#### [To be done]
Write out every line of the entries below again, including the requests. Shift each coordinate in the answers up by 124 and omit the pictures.
--- start of Dataset records ---
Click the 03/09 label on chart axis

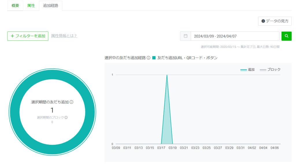tap(116, 148)
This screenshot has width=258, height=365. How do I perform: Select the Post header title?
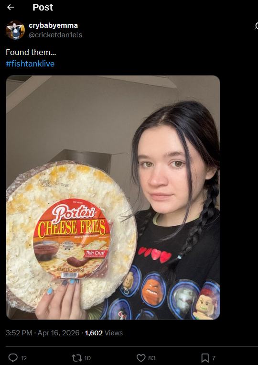(x=43, y=7)
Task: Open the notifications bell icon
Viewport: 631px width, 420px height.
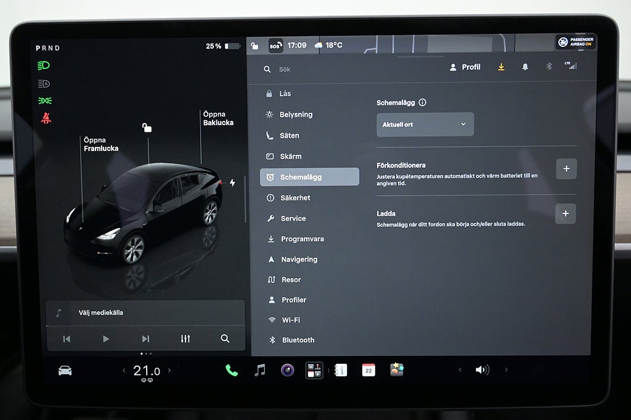Action: (525, 67)
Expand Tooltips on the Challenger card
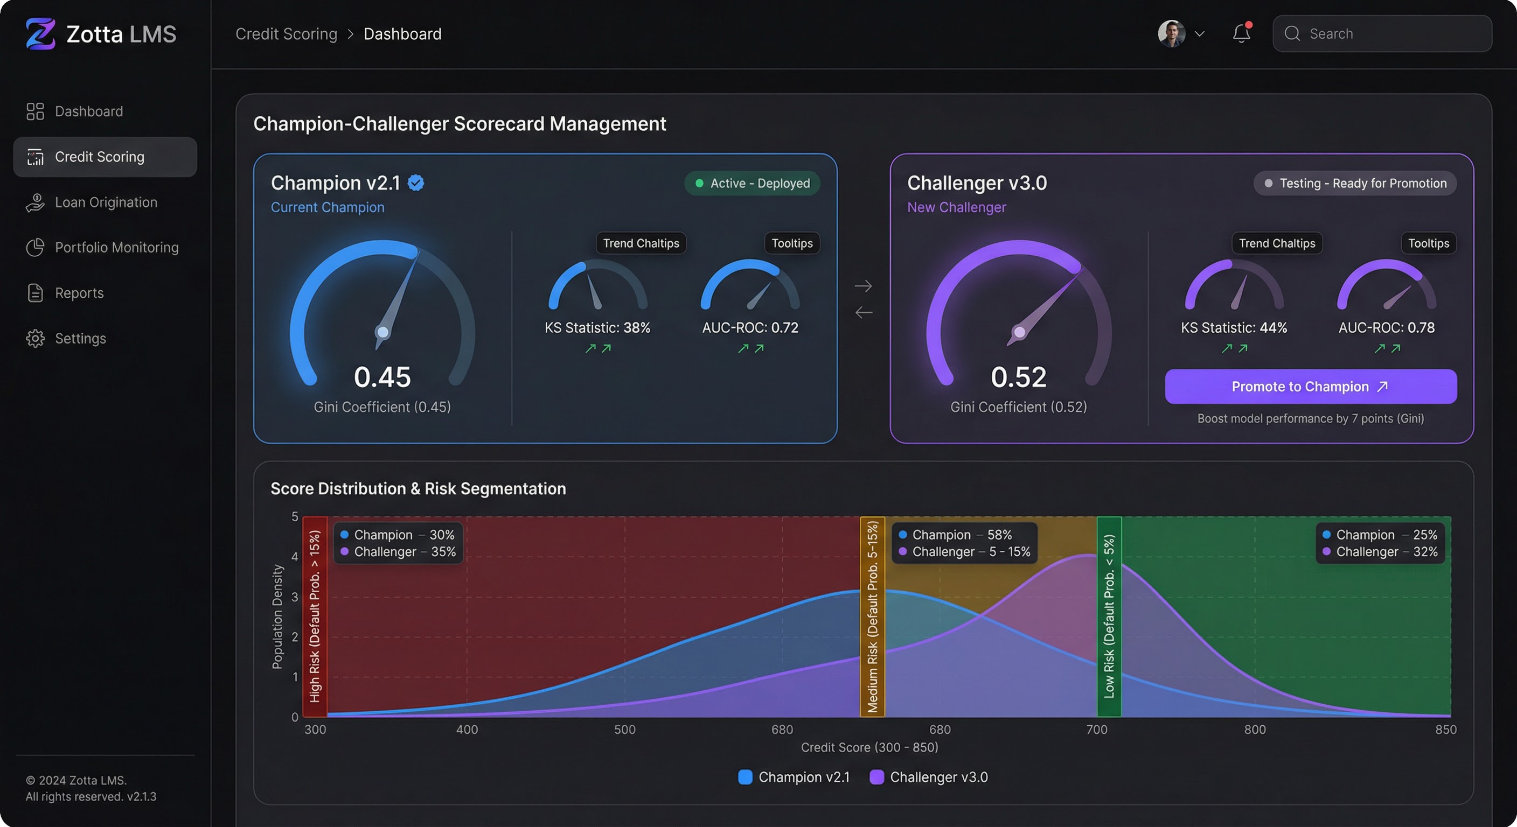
--- end of Dataset records ---
#### [Final result]
Click the 03/09 label on chart axis

tap(240, 272)
This screenshot has width=258, height=365. How do I perform: Select the Post header title?
(x=167, y=131)
Task: Open the notifications bell icon
Viewport: 631px width, 420px height.
Action: (649, 191)
Expand Tooltips on the Challenger card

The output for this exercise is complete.